Who are these people in a household that should now be counted reached? In large part it is likely to be the family of the person who has tested positive, including children. Until now, the need to contact every individual led to the unusual statistical requirement of a tracer only being able to say a child who lives in the same household as their positive-tested parent was reached if the tracer spoke directly to the child – be they toddlers, tots or teens.

For example, a parent tests positive, is told to self-isolate and is asked to identify people they have been in close contact with. Quite rightly they identify their 5-year-old child who lives in the same house.  If that child was not directly spoken to by a contact tracer, they were counted as ‘not reached’, even though the parent will have been given the necessary information and the household is following the guidance to isolate.

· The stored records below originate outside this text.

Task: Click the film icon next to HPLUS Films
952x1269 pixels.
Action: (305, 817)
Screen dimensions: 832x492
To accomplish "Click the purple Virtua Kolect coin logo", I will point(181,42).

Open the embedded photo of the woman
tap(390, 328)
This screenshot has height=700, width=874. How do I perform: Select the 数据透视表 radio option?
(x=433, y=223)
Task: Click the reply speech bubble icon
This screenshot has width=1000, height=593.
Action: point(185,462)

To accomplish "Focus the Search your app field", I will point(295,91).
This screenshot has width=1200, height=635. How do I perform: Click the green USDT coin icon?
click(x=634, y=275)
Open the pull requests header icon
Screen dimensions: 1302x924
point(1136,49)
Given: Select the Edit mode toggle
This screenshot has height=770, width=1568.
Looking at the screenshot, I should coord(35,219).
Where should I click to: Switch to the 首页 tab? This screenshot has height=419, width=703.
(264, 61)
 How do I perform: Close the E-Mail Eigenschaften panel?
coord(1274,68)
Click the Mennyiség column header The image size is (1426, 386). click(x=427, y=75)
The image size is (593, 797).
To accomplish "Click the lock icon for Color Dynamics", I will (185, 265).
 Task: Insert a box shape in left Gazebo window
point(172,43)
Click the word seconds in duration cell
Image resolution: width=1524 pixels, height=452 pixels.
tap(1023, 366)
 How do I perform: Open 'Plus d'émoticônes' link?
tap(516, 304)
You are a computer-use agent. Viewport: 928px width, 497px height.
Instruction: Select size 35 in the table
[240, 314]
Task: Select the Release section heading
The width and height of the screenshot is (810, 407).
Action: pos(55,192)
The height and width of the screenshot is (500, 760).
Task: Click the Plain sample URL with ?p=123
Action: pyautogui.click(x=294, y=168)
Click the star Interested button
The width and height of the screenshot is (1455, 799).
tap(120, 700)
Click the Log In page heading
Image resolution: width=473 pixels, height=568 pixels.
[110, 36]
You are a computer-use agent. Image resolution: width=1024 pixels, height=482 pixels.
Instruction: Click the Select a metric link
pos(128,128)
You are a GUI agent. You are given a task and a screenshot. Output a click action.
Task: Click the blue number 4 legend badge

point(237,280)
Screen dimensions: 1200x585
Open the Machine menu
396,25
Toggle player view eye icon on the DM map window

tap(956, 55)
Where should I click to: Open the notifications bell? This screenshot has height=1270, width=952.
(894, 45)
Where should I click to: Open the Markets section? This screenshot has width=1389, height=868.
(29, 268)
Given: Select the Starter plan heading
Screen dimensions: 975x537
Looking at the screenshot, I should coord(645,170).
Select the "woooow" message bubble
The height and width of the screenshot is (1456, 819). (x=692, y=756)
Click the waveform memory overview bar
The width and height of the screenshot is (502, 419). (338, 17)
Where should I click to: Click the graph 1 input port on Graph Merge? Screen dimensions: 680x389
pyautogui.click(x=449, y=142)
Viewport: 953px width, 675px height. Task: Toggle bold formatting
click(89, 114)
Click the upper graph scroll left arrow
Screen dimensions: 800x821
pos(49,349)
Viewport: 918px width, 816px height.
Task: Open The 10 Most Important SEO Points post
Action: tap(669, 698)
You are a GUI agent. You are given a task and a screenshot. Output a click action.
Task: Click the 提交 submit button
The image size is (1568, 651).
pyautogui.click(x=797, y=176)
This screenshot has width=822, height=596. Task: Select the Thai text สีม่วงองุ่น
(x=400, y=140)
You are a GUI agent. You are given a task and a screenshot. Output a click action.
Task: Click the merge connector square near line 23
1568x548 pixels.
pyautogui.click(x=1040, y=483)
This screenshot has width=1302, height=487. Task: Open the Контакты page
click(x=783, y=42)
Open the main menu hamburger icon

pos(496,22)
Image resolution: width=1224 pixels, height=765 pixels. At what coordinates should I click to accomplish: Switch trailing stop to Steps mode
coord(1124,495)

This change is not about a statistical tweak, but an improvement to the service for people who come into contact with it.  It means that households will not now feel pestered by multiple repeat calls to its different members as tracers seek to speak to children to ensure they can be counted as ‘reached’. 

In a system where public goodwill towards this service is paramount to success and compliance, this improvement to the citizen experience should also reap wider rewards not just for families, but also public health.

Finally, it means the tracers and system can be more efficient, reducing the time they spend on repeat calls to households, and instead focussing on those harder to reach and genuinely new and separate cases.

In addition to this recent change relating to children, further improvements on how households are contacted look to be on the horizon. For example, adults sharing a household could also be, where appropriate, traced through a single telephone call to the household. To continue the above illustration, this means, if a household is made up of two parents and 5-year-old child and one parent tests positive, the whole household could be reached by speaking to one parent who can confirm the isolation of the entire family. 

This could be further enhanced if multiple close contacts who share a household, but do not live with the original positive case, could also be contacted on a household-by-household basis.

The changes we have now seen in relation to the tracing of under 18s is a sensible step. With further improvements on the horizon for tracing over 18s in a similar fashion, the accuracy of the picture of how NHS Test & Trace is - and has been - operating is likely to continue to improve. This will also ensure a more efficient service for the public.